How to safely remove all wayland components from Manjaro XFCE?

I have installed the minimum version of Manjaro XFCE in an old computer, and am happy with the results. I have noticed that it is using X.Org, but Wayland libraries are also installed.

I don’t need Wayland at the moment, and would like to remove it completely to save hard disk space and also some internet bandwidth during updates. How to safely remove the components of Wayland?

Edit: I don’t want to start a flame war between X.Org and Wayland users. I am happy with the default X.Org, and don’t need Wayland right now.

That would be of interest to me as well.
I am pretty much in the same situation, having Manjaro XFCE installed on an old computer with an ancient graphics card not supported by Wayland.

So thank you first for making me aware that Wayland packages are installed regardless of Wayland being used or not.
As a start, I just did pacman -Qs wayland and found the following:

local/egl-wayland 1.1.6-1
    EGLStream-based Wayland external platform
local/libva 2.10.0-1
    Video Acceleration (VA) API for Linux
local/qt5-wayland 5.15.2-1 (qt qt5)
    Provides APIs for Wayland
local/wayland 1.19.0-1
    A computer display server protocol
local/wayland-protocols 1.20-1
    Specifications of extended Wayland protocols

Am I correct in the assumption that there are more Wayland related packages present on the system?
For these packages mentioned above, it looks like they are deeply anchored in the system as trying to remove any of them would break a lot of dependencies.

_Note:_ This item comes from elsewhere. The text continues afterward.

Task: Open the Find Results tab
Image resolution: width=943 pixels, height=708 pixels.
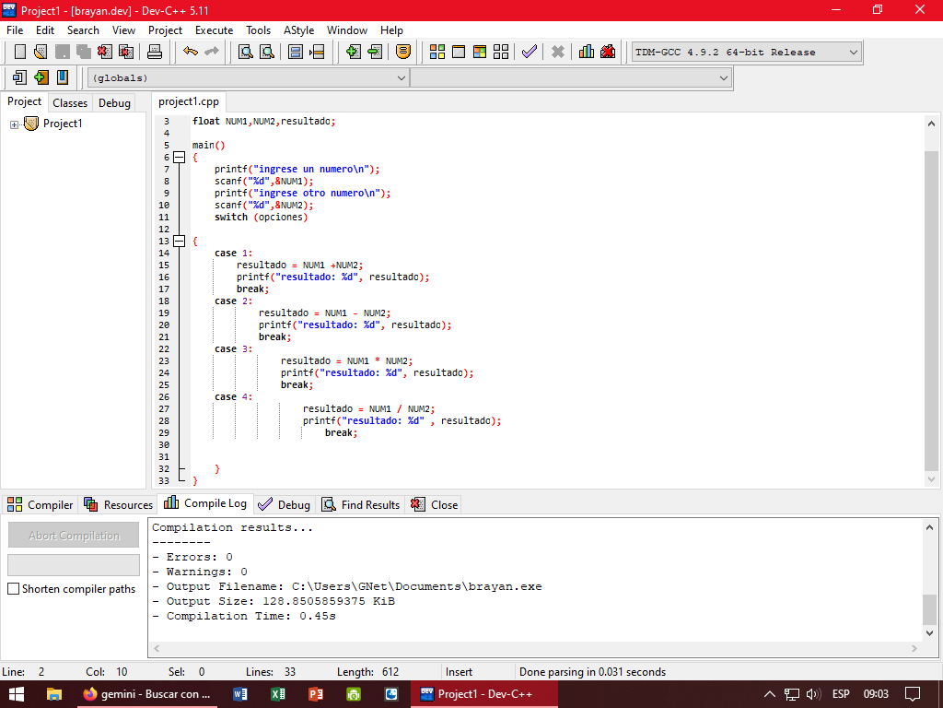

Plus, it looks like more and more applications that use the graphical desktop, are configured with both X.Org and Wayland as a dependency.
One example is the mpv media player:

:: removing wayland breaks dependency 'wayland' required by mpv

Hi, Wayland and related stuff are installed as dependencies of other system required packages. The most important ones are Mesa and GTK3. Even if you are using XOrg, you will have to deal with them if you don’t want to break something. I’ve tried to do it myself, and I don’t really recommend it if you want to stay away from future issues.